BEGIN MATERIAL TO PROCESS
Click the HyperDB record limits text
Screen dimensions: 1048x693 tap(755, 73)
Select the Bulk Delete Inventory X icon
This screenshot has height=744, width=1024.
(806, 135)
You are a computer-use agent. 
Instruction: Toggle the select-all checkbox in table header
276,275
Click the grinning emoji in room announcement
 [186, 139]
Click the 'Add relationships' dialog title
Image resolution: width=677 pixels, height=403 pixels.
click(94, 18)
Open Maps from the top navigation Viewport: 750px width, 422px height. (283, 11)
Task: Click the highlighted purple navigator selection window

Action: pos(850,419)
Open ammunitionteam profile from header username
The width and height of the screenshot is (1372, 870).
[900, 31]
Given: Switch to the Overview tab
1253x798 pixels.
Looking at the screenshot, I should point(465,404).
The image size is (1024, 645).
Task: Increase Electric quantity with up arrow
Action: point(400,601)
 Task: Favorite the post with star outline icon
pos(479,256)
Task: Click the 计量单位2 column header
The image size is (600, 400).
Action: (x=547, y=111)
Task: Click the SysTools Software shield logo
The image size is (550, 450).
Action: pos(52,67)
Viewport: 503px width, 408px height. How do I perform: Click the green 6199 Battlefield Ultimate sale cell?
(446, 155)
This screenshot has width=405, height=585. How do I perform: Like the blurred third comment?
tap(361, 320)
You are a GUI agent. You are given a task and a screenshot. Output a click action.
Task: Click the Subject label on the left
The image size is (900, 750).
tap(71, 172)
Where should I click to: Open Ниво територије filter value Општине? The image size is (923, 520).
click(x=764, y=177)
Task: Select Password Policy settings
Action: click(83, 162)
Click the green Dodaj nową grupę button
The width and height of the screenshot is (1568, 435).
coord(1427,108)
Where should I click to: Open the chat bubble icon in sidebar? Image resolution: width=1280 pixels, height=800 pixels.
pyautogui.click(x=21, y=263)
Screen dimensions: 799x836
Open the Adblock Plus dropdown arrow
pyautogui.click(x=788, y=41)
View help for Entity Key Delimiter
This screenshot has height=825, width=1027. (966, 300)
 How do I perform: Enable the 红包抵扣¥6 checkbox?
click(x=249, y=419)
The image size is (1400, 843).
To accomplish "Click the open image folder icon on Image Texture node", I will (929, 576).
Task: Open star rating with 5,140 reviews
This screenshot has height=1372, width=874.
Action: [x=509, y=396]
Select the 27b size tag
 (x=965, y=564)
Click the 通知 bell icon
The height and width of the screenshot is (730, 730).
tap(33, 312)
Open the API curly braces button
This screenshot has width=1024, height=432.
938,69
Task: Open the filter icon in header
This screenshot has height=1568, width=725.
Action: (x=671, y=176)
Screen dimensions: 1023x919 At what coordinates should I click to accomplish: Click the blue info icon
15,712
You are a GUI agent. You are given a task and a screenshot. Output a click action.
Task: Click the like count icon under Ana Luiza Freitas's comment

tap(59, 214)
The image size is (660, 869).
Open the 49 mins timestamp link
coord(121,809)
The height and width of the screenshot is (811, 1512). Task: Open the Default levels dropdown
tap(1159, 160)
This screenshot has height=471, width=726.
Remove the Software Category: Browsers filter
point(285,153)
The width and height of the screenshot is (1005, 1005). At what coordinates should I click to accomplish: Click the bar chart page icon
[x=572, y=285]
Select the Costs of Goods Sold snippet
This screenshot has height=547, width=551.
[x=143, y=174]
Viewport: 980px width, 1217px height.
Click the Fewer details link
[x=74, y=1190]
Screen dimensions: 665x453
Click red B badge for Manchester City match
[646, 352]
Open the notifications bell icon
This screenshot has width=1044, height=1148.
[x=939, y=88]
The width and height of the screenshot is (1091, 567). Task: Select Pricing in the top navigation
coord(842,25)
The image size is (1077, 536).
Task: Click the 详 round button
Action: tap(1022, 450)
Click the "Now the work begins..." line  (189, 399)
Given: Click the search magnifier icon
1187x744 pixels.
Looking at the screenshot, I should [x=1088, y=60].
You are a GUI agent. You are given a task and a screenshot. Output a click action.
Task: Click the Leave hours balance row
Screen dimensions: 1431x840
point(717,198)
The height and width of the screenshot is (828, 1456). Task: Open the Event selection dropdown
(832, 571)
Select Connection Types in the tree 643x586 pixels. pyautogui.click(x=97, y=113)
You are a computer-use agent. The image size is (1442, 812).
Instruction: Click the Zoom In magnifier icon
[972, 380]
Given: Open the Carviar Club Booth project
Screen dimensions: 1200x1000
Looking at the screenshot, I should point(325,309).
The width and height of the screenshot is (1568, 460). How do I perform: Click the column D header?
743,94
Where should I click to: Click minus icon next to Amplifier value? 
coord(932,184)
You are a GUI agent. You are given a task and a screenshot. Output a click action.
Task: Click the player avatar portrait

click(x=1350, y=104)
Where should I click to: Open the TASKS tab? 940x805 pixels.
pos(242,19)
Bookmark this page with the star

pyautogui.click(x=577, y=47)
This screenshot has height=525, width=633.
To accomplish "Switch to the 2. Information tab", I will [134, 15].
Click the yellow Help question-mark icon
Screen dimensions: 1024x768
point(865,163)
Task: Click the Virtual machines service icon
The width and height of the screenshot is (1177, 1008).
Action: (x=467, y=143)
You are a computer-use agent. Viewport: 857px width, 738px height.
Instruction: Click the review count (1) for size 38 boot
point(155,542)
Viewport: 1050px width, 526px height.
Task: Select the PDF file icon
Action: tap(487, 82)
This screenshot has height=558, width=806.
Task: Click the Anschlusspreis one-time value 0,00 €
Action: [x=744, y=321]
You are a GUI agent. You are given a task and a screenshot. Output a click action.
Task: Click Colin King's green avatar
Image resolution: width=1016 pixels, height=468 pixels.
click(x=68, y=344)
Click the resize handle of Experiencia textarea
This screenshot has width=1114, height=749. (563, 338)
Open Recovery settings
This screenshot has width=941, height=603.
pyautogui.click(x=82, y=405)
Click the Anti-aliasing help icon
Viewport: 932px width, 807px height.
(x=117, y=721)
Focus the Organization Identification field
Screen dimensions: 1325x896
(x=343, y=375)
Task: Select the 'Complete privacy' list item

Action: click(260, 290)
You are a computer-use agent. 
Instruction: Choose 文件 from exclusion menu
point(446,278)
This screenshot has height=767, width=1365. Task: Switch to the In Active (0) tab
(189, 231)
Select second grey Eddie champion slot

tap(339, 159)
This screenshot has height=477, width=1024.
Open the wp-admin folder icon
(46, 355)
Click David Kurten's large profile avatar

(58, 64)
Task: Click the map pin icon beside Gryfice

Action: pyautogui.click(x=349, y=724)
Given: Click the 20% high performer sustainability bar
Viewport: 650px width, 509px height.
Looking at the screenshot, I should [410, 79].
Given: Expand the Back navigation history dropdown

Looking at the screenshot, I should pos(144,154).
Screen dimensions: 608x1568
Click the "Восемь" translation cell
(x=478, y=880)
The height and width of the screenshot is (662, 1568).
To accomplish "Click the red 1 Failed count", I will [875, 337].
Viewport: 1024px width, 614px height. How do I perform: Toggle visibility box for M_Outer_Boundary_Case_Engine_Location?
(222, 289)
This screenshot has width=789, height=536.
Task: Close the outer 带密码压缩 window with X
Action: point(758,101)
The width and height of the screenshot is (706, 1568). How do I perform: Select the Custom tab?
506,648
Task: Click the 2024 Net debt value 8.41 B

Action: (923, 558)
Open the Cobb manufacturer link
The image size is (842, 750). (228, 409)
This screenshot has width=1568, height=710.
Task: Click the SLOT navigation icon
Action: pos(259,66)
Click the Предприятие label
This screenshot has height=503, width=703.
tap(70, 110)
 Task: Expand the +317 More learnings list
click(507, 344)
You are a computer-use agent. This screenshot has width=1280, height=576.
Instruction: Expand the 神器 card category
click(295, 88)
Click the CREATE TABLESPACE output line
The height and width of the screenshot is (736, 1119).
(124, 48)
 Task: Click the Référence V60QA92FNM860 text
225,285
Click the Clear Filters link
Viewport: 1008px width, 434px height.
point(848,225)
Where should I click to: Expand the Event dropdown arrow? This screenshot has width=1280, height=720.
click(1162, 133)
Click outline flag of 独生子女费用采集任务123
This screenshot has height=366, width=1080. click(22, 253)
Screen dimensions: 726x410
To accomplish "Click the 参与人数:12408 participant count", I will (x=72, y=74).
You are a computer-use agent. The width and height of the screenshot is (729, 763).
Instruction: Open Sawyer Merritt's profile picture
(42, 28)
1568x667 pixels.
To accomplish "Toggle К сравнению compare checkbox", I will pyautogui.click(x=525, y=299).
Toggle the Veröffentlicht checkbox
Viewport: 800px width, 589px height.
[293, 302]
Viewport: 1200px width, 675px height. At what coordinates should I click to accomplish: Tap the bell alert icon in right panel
END MATERIAL TO PROCESS
▶ _TASK TO COMPLETE_: Everything from the first line of the records above to the line containing "Given: Switch to the Overview tab", inclusive, should be repeated exactly; leave out the rest.

▶ _TASK RESULT_:
Click the HyperDB record limits text
Screen dimensions: 1048x693 tap(755, 73)
Select the Bulk Delete Inventory X icon
This screenshot has height=744, width=1024.
(806, 135)
You are a computer-use agent. 
Instruction: Toggle the select-all checkbox in table header
276,275
Click the grinning emoji in room announcement
 [186, 139]
Click the 'Add relationships' dialog title
Image resolution: width=677 pixels, height=403 pixels.
click(94, 18)
Open Maps from the top navigation Viewport: 750px width, 422px height. (283, 11)
Task: Click the highlighted purple navigator selection window

Action: pos(850,419)
Open ammunitionteam profile from header username
The width and height of the screenshot is (1372, 870).
[900, 31]
Given: Switch to the Overview tab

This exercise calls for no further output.